▶ **What to produce**: Set the listing down again exactly, please, apart from its pictures.

______________________________

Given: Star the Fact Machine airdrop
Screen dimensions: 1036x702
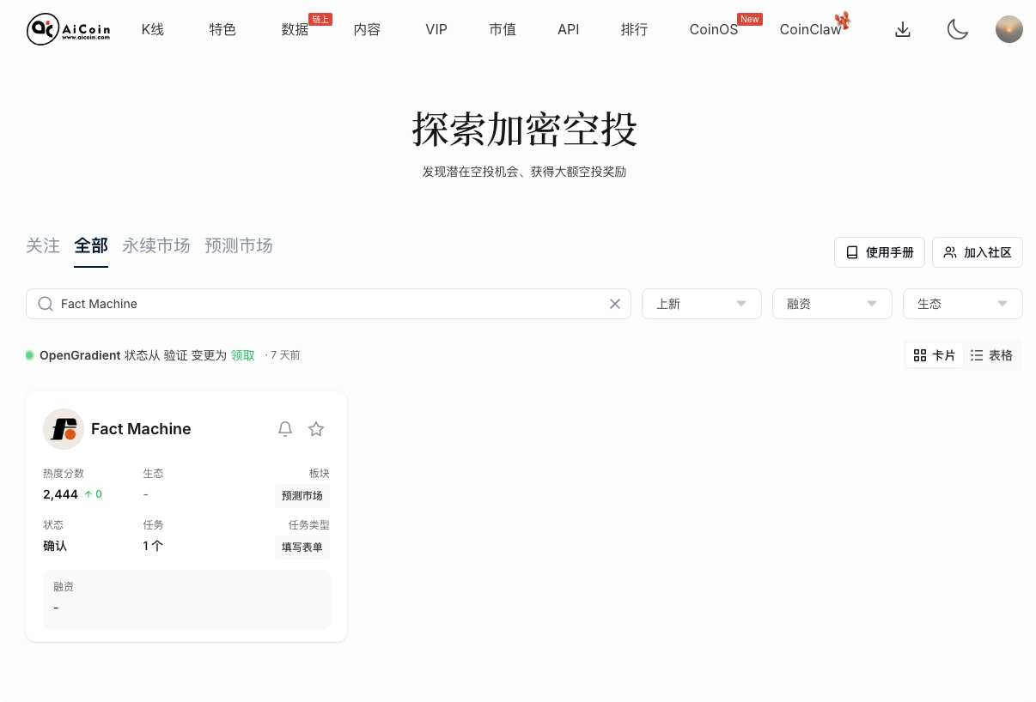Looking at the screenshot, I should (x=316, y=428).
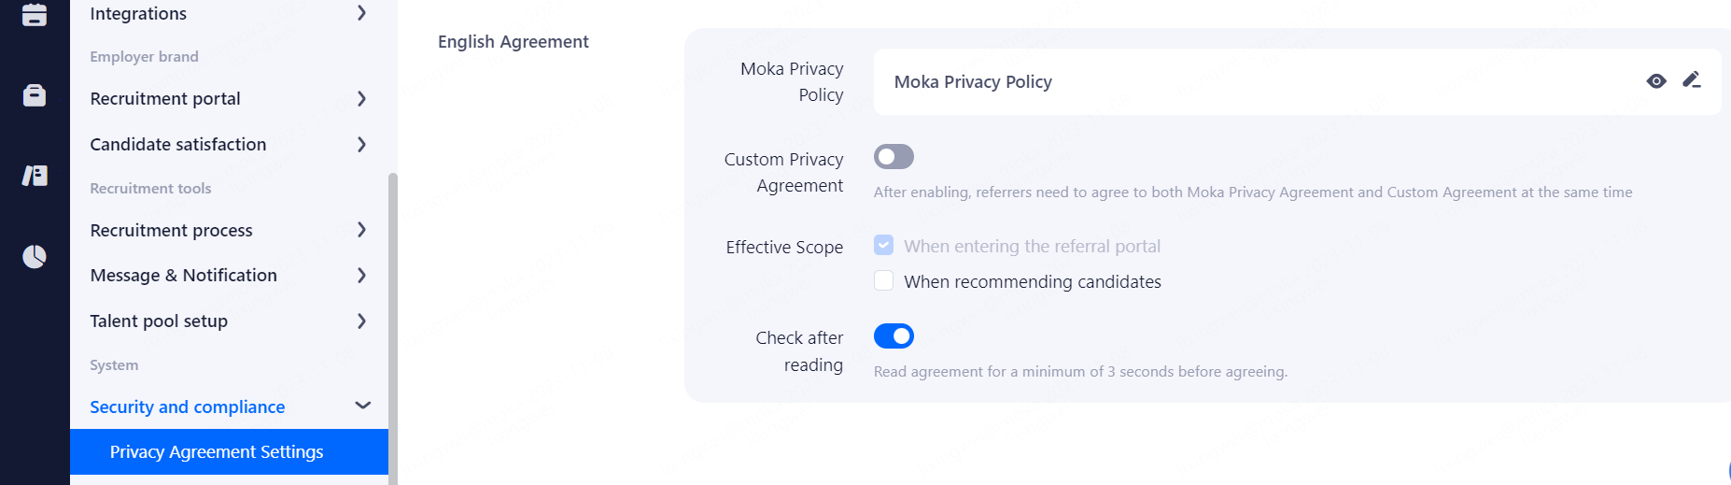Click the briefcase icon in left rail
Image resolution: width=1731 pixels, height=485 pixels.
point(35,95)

______________________________

▶ **Task solution**:
Given: Star the Fact Machine airdrop
Screen dimensions: 1036x702
Looking at the screenshot, I should (x=316, y=428).
Click the briefcase icon in left rail
Image resolution: width=1731 pixels, height=485 pixels.
point(35,95)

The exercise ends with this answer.